The BLM chapter President Hawk Newsome believes that while there may be better ways to spend the money, he can get behind the program if it helps officers fight crime more efficiently, he told TheDCNF in an interview.
“Naturally, my knee-jerk reaction is that there are better ways to invest that money in the community, but if it allows them to do their job more efficiently, then I’m for it. My concern is that it will be a tool they use to harass young people of color,” Newsome told TheDCNF.
The New York Police Department started switching to iPhones 7 or 7 Plus from Nokia phones in December 2017 to allow their officers to target crime more methodically.The iPhones enable officers to pull up reports, directly receive 911 phone calls, access surveillance photos of a suspect minutes after they commit a crime, among other things, the department noted.

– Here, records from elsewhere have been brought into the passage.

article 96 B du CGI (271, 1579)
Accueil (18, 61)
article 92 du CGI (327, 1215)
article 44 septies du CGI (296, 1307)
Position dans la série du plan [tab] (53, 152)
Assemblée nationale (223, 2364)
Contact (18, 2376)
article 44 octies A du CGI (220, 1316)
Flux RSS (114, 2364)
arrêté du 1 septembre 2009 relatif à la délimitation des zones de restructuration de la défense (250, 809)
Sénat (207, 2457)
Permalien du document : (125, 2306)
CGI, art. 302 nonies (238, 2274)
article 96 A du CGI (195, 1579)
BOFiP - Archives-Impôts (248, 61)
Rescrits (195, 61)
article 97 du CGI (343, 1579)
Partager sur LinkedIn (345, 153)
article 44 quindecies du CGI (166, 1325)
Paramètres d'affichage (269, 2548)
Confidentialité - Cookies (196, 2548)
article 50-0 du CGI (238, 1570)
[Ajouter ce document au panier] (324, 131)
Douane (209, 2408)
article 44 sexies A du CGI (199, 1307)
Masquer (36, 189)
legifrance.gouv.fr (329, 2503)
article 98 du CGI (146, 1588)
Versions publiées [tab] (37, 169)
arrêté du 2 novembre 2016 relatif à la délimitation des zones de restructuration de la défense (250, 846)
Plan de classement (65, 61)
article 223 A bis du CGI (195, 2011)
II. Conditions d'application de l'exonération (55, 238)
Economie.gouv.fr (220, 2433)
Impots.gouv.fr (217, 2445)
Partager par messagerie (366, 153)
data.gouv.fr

The department touted a 14 percent reduction in the amount of time it takes for an officer to respond to a crime, with one cop declaring the iPhones are “the ultimate tool to have as a patrol cop.” The department considers the iPhones free because the phones came as an upgrade to the $160 million Nokia phone rollout but the department did have to pay for the new phones’ software and services.
One issue Newsome has with the new technology is the department’s ability to pull up criminal backgrounds on their phone. He saw the necessity of needing to do so while looking for a suspect, however, he warned of an officer’s ability to do so at random to pull over citizens.
Newsome would also prefer to see the money be invested in different programs, like racial sensitivity training, de-escalation methods, and training where the biggest criticizers of police can offer advice to the department. Ultimately, Newsome would like to see a society where each neighbor looks out for each other in their community.
“Until we reach that point, if they can respond to an emergency faster, that would be a good thing,” he said to TheDCNF, adding, “I believe that police should be training the community in how to police themselves, teaching neighbors how to look out for neighbors: that’s the ultimate de-escalation training.